3. What “illegal certification” means in the reporting and in arguments by challengers
Challengers frame the unsigned tapes as a statutory violation that, in their view, rendered Fulton County without “lawful authority to certify” advanced voting totals to the secretary of state — an argument made at the hearing and repeated in multiple outlets [5] [8]. Reporters and commentators who report the phrase “illegally certified” generally rely on that legal interpretation rather than on a judicial ruling; the sources chiefly document the county’s acknowledgement of procedural noncompliance and the Secretary of State’s finding that recordkeeping rules were violated [2] [4].
4. What the available reporting does not show
None of the supplied sources documents a final court decision, an official decertification of the 2020 results, or a formal admission phrased by Fulton County as “we illegally certified X ballots” in a legal-judgment sense; what is documented is an admission that required signatures on tabulation tapes were missing and the Secretary of State’s investigative summary that found violations of document procedures [1] [2]. The difference matters legally: acknowledging a procedural lapse is not the same as a judicial declaration that certification was unlawful and the results invalid [2].
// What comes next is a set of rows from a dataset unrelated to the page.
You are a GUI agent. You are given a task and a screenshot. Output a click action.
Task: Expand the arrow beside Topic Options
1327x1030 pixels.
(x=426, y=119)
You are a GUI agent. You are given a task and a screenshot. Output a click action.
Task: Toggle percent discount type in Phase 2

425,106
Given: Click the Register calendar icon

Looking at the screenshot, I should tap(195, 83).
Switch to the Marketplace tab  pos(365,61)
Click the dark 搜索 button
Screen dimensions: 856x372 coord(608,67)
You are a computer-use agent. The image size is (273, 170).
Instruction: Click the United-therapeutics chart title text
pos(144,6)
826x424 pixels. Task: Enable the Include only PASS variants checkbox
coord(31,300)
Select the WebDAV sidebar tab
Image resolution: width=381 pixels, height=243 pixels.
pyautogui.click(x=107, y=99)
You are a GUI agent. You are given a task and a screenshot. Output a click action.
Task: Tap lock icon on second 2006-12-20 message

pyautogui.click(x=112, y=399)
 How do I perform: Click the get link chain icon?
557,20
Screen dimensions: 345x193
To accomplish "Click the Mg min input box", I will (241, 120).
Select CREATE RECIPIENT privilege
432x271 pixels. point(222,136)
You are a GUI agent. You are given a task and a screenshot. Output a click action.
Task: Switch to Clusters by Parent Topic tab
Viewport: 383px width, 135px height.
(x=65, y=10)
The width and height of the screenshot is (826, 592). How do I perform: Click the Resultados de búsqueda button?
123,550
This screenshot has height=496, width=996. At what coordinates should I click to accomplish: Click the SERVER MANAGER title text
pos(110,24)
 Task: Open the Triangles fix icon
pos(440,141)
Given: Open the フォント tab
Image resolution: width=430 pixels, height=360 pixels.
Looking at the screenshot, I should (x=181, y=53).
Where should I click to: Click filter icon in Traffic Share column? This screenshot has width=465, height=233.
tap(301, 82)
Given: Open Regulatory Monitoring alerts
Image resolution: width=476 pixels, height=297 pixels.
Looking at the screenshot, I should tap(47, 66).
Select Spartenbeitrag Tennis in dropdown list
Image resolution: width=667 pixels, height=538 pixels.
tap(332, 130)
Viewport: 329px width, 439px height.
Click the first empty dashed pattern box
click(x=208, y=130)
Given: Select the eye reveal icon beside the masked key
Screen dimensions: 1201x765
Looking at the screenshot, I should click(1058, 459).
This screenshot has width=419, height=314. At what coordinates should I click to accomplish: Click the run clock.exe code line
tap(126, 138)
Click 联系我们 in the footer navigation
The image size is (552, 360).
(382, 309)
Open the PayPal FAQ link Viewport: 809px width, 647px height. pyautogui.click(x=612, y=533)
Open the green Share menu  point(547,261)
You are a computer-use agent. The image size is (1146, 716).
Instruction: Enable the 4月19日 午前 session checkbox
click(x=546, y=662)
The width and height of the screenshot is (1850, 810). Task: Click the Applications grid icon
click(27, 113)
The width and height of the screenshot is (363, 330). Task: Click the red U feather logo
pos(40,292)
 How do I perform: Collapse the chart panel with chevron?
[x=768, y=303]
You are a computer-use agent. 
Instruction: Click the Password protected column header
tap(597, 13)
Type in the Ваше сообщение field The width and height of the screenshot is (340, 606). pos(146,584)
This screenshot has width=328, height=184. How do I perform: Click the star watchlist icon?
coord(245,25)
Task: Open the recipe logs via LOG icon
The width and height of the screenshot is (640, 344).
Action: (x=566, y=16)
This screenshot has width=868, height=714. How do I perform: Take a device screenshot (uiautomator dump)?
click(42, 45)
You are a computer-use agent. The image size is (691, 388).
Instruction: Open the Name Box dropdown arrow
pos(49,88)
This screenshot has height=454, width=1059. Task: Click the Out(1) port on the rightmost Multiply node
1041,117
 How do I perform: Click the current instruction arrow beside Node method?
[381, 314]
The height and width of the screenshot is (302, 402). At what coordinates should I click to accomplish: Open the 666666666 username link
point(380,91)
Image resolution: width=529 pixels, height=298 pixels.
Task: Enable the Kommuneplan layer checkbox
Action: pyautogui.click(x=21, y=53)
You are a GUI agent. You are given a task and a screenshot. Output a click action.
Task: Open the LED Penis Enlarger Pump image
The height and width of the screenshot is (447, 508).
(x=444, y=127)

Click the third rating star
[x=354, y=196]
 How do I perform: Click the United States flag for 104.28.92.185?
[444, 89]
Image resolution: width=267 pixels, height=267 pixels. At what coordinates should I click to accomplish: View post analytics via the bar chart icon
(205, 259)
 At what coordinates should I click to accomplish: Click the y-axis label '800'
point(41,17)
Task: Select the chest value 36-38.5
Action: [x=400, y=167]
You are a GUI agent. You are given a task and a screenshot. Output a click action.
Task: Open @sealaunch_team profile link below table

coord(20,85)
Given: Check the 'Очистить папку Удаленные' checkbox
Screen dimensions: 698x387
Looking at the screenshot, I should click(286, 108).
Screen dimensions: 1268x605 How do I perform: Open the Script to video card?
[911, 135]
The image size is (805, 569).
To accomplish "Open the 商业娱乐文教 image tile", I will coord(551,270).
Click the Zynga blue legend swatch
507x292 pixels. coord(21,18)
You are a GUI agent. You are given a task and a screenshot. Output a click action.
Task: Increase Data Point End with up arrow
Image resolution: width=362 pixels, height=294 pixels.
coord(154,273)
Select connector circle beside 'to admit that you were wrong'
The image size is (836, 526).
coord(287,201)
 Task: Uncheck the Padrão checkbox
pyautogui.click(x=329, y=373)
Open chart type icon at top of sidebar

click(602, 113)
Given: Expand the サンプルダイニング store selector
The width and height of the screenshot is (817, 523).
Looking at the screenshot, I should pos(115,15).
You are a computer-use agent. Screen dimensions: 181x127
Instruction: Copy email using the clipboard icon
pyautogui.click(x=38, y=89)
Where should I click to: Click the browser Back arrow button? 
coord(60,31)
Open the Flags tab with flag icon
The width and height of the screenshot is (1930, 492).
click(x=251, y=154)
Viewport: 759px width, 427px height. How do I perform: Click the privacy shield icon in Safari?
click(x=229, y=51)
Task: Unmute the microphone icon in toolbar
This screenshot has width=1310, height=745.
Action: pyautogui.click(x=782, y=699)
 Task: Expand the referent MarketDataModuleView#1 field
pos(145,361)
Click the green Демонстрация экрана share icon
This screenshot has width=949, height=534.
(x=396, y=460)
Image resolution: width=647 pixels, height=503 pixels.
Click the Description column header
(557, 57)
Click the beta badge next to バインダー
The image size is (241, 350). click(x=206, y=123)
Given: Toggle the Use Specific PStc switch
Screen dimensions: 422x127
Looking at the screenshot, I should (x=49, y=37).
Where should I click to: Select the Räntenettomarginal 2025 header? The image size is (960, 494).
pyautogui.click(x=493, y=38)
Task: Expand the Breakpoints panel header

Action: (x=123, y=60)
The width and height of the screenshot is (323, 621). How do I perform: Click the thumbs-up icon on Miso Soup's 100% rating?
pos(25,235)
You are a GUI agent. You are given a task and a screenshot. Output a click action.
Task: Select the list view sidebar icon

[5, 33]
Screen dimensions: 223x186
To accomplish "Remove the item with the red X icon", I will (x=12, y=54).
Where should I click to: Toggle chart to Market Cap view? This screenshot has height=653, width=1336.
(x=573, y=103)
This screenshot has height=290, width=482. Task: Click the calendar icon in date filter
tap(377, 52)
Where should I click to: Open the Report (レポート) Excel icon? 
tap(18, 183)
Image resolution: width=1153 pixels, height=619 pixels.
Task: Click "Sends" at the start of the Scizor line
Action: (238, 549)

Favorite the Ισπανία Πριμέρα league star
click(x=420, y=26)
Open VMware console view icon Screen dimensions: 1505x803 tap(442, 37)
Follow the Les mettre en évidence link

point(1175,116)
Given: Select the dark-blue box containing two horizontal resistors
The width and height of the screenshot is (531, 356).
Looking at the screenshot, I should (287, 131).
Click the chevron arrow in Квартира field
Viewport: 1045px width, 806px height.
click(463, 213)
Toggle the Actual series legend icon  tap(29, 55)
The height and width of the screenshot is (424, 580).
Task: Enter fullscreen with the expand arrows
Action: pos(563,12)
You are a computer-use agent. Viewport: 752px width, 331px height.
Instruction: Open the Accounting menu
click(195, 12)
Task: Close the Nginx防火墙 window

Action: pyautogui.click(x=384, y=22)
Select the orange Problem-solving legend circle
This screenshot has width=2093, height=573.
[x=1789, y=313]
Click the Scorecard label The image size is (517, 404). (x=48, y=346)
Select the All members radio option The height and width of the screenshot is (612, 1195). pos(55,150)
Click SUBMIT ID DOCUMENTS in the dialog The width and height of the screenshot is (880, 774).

5. How the story has been amplified and why labels vary
Conservative and partisan outlets have amplified the county attorney’s concession into headlines reading that Fulton “admitted” it “illegally certified” 315,000 ballots, a portrayal that depends on interpreting unsigned tapes as equivalent to illegal certification rather than on a legal adjudication [5] [6]. Neutral reporting (as cited) documents the unsigned tapes and the Secretary of State’s substantiation of the violation, while advocacy pieces use those facts to press a conclusion that a legal nullification should follow — an implicit agenda visible across the sources [2] [9].
6. Bottom line
Fulton County officials acknowledged at a public hearing that they “do not dispute” tabulation tapes for advanced voting were not signed, and state investigators found the county violated record-keeping rules affecting roughly 315,000 early votes; these are documented facts in the cited reporting [1] [2]. Whether that acknowledgment equals a formal admission that the county “illegally certified” those ballots in the legal sense depends on definitions and on actions not shown in the provided sources — there is no cited record here of a court or election authority formally voiding or decertifying the ballots based solely on the unsigned tapes [2] [4].